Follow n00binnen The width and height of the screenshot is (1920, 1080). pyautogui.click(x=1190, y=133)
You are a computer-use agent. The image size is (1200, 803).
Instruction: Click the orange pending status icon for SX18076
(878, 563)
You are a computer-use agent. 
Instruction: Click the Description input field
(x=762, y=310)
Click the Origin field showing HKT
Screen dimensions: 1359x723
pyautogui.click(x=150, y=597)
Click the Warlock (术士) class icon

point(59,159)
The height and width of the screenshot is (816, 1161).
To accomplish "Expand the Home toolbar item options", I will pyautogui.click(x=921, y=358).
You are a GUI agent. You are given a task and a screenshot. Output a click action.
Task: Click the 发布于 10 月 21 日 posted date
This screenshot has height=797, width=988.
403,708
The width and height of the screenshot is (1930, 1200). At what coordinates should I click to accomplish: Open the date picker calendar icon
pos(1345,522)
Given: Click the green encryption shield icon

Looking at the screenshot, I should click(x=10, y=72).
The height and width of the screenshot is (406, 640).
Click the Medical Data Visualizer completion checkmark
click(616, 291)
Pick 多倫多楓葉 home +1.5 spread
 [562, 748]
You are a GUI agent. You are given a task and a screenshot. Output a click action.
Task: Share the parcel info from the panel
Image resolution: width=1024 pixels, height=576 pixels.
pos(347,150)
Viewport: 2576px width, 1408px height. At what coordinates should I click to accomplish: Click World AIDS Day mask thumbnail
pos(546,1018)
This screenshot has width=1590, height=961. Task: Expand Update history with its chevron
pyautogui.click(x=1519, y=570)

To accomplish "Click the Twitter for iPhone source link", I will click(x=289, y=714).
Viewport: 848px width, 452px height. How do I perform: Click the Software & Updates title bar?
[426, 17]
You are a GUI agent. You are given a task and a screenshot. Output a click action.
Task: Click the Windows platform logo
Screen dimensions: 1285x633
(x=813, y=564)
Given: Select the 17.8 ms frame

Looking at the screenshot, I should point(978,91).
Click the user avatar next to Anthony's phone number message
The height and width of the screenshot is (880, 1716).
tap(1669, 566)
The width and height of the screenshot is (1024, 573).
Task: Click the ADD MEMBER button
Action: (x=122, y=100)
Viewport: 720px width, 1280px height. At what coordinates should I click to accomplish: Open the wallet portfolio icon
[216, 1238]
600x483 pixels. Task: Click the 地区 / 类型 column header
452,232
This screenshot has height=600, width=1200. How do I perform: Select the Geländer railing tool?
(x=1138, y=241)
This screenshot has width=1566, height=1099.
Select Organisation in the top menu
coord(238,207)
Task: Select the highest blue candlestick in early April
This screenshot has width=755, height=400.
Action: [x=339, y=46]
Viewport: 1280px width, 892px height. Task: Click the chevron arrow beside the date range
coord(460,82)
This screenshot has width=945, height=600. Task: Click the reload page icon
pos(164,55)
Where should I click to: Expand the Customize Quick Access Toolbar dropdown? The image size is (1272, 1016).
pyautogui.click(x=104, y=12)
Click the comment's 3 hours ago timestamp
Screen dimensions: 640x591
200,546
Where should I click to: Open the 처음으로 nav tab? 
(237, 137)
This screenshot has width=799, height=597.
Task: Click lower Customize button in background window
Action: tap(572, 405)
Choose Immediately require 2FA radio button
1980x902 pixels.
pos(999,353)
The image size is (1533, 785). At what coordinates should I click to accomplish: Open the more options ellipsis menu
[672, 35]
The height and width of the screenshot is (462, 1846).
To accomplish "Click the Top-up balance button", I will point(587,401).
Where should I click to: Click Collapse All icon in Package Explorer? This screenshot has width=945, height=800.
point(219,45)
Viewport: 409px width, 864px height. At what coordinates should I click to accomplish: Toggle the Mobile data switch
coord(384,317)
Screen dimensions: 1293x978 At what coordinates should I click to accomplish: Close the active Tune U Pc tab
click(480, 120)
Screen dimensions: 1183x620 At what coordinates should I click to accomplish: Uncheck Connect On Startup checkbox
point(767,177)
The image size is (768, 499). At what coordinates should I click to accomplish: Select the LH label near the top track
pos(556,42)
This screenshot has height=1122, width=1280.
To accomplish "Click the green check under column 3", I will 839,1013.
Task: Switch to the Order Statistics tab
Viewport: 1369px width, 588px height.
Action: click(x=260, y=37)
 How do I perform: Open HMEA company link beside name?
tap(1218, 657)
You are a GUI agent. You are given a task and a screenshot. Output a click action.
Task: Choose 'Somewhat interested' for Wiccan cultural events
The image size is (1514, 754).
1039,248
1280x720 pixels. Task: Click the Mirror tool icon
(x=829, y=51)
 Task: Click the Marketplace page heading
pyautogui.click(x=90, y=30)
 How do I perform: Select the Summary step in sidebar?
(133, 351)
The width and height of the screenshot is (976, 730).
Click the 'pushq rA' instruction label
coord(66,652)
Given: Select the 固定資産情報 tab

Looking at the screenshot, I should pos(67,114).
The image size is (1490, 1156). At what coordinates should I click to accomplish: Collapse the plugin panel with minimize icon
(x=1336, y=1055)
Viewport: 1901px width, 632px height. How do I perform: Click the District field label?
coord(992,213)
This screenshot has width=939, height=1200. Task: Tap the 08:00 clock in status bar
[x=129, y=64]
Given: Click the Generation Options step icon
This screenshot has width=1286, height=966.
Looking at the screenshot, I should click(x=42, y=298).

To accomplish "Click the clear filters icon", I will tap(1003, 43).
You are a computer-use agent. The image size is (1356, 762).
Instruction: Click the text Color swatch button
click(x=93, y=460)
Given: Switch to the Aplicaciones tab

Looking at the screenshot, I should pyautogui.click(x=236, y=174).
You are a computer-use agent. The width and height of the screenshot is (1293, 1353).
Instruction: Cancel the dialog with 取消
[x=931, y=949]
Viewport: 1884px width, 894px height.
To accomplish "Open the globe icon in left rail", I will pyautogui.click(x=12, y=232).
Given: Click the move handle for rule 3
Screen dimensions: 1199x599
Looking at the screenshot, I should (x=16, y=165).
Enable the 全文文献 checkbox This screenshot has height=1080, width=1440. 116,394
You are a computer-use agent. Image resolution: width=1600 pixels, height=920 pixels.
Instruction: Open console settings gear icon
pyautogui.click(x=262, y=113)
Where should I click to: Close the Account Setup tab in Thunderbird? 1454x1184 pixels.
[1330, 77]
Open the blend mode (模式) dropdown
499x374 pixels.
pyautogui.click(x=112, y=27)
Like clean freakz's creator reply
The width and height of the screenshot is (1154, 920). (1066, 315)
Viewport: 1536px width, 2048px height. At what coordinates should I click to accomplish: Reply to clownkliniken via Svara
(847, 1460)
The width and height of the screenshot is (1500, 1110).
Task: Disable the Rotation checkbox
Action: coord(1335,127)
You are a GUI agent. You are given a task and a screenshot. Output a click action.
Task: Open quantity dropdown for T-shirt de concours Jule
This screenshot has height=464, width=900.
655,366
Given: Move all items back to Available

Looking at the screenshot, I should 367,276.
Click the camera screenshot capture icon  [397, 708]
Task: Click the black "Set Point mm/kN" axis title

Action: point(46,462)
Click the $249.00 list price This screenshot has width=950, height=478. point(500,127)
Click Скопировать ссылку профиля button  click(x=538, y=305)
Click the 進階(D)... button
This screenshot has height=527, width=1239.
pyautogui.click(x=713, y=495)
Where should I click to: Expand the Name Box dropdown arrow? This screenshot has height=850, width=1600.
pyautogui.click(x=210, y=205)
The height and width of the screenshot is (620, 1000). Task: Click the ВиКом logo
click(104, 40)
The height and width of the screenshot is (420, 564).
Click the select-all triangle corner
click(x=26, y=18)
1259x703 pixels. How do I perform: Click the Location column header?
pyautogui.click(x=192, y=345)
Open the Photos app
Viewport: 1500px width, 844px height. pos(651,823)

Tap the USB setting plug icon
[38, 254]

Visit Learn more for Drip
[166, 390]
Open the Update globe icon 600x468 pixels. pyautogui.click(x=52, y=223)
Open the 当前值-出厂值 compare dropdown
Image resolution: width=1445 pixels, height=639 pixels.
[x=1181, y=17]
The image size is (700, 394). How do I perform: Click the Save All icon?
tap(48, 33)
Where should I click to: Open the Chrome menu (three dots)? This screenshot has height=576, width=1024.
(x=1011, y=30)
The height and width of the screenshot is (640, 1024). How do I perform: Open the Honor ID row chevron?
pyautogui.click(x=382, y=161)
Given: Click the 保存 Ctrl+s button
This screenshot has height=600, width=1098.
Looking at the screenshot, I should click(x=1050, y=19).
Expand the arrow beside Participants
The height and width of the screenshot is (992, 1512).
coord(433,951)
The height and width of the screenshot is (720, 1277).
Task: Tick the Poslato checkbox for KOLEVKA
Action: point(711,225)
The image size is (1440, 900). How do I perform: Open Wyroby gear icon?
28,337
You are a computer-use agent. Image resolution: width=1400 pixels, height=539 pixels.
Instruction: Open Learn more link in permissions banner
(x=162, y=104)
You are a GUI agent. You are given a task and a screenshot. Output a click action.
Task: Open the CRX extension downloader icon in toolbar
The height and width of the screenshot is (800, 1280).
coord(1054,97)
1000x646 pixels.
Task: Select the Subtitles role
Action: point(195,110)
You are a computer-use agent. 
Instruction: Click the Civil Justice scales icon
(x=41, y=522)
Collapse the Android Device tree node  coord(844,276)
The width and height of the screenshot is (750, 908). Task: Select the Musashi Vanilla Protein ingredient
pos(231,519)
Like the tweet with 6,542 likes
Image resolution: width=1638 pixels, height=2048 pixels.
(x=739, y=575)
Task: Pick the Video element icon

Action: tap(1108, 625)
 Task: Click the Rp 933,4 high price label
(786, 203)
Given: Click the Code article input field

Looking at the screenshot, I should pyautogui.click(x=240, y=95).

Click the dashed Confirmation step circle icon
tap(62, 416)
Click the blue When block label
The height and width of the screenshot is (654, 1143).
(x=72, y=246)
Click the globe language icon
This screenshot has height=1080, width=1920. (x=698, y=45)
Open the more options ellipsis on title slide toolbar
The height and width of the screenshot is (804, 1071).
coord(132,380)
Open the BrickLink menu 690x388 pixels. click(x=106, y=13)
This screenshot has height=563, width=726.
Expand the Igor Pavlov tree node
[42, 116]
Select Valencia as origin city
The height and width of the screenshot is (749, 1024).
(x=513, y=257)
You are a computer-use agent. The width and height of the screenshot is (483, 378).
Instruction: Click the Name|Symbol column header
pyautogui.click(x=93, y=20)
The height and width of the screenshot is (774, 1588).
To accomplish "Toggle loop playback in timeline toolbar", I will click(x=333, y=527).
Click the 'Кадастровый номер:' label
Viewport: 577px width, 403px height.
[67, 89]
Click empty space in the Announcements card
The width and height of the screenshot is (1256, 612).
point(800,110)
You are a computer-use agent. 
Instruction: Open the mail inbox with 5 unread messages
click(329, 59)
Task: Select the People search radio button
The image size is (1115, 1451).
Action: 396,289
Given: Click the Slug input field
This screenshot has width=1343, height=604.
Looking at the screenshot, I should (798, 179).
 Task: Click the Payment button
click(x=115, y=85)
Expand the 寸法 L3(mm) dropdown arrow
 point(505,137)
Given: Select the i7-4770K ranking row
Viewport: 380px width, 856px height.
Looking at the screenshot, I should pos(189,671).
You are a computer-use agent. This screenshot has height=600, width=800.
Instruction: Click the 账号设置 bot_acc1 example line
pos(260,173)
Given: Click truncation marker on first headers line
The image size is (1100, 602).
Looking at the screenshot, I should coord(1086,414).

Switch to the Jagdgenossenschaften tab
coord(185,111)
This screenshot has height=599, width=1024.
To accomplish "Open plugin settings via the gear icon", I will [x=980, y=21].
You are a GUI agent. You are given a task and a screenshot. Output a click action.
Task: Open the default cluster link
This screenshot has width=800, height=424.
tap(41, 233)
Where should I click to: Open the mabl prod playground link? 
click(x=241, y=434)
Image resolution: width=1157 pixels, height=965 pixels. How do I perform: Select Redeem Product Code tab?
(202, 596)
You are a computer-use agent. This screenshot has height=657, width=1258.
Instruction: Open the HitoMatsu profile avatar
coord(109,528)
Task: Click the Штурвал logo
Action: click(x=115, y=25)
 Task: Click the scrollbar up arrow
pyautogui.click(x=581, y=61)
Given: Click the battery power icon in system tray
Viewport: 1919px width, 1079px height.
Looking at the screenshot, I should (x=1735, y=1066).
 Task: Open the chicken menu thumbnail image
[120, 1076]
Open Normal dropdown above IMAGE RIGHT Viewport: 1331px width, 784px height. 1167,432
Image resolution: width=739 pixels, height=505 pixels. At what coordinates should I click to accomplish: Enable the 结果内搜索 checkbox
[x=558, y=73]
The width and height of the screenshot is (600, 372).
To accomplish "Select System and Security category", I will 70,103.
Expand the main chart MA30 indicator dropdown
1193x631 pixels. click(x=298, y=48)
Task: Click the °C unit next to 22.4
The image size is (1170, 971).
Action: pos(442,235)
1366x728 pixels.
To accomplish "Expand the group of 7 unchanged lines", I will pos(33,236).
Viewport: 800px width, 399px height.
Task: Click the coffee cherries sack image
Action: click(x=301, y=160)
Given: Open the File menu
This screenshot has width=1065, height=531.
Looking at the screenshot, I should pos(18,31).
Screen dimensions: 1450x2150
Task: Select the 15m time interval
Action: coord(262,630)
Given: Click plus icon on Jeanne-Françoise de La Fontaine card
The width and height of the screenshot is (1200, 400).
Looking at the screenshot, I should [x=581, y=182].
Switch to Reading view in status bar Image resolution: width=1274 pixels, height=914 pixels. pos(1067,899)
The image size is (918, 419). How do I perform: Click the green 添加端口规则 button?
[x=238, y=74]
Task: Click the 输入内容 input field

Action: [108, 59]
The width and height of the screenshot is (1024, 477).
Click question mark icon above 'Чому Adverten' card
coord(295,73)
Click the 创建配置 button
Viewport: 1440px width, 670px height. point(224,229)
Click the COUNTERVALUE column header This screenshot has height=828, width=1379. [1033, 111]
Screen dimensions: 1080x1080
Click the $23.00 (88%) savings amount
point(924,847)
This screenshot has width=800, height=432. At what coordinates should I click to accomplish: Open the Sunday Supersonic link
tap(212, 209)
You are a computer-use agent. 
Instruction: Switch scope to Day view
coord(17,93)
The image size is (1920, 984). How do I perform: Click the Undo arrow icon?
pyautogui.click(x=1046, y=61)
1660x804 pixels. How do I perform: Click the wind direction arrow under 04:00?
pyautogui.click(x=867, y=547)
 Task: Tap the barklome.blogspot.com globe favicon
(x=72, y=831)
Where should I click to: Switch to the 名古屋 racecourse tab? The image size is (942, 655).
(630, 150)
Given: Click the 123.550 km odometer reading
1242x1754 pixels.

What to work on >>
Using the records above, copy word for word the line with "Viewport: 1901px width, 632px", the line with "Given: Click the Generation Options step icon", and every line between them.

Solution below >>
Viewport: 1901px width, 632px height. How do I perform: Click the District field label?
coord(992,213)
This screenshot has width=939, height=1200. Task: Tap the 08:00 clock in status bar
[x=129, y=64]
Given: Click the Generation Options step icon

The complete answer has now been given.